Kahane played with glittering finesse a piano solo by his son, Gabriel, who was born a mile away but who is now a mainstay on the Brooklyn scene as pianist, composer and singer who crosses genres with ease. The luminous heart of his “Works on Paper,” however, is based on his L.A.-themed song remembering the old Ambassador hotel on Wilshire.

There was, of course, much more to the festival, and all of it adding up to a kind of miscellany. I caught only half of Sunday’s program but was able to catch up with the rest thanks to a recording of the concert supplied by the festival.

Two vocal works were standouts. Juhi Bansal’s song “Begin,” sweetly sung by Elissa Johnston, used a text about Charles Babbage’s 19th century machines to restore a sense of wonder to the computer that modern commercialization and hacking are doing their best to squelch. In festival director Levick’s disturbing “The Messiah” for speaking cellist, Cecilia Tsan recited a text about a cello-playing savior unable to save the world.

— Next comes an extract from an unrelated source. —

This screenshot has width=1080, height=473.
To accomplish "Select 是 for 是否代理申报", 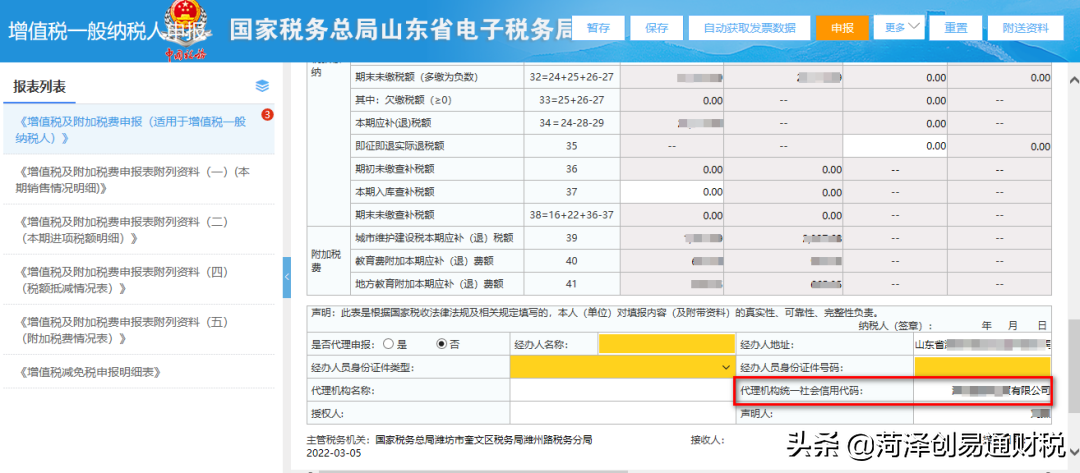I will click(388, 344).
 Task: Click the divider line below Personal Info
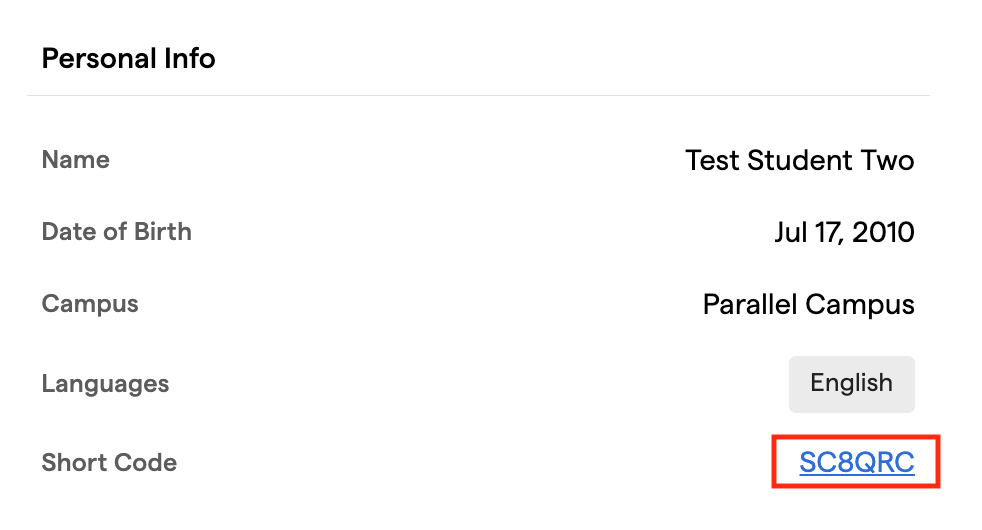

The Lyris, the latest in a string of great L.A. quartets, filled every square inch of First Lutheran with rapturous sonorities in David Hertzberg’s “Méditation Boréale” and created wind turbulence in the raw scratching of strings in Thomas Kotcheff’s “Scratch Cradle.” Russell Steinberg’s “Subterranean Dance” supplied rhythm lacking elsewhere. David Lefkowitz’s sophisticated settings of love poems by Shakespeare, Pushkin and French surrealist Robert Desnos benefited from Alison Bjorkedal’s alluring harp accompaniments. Xavier Muzik’s improvisational “The Surface” was more crazy than not and all the more likable for that.

Such is this sliver of Hear Now, which is but a tiny sliver of L.A. music, itself an example of an incomprehensible large scene with no center. This weekend the sliver gets whittled down further with a touring selection of the previous weekend’s festival taken to Los Angeles City College on Friday, Chapman University on Saturday and Cal State Dominguez Hills on Sunday.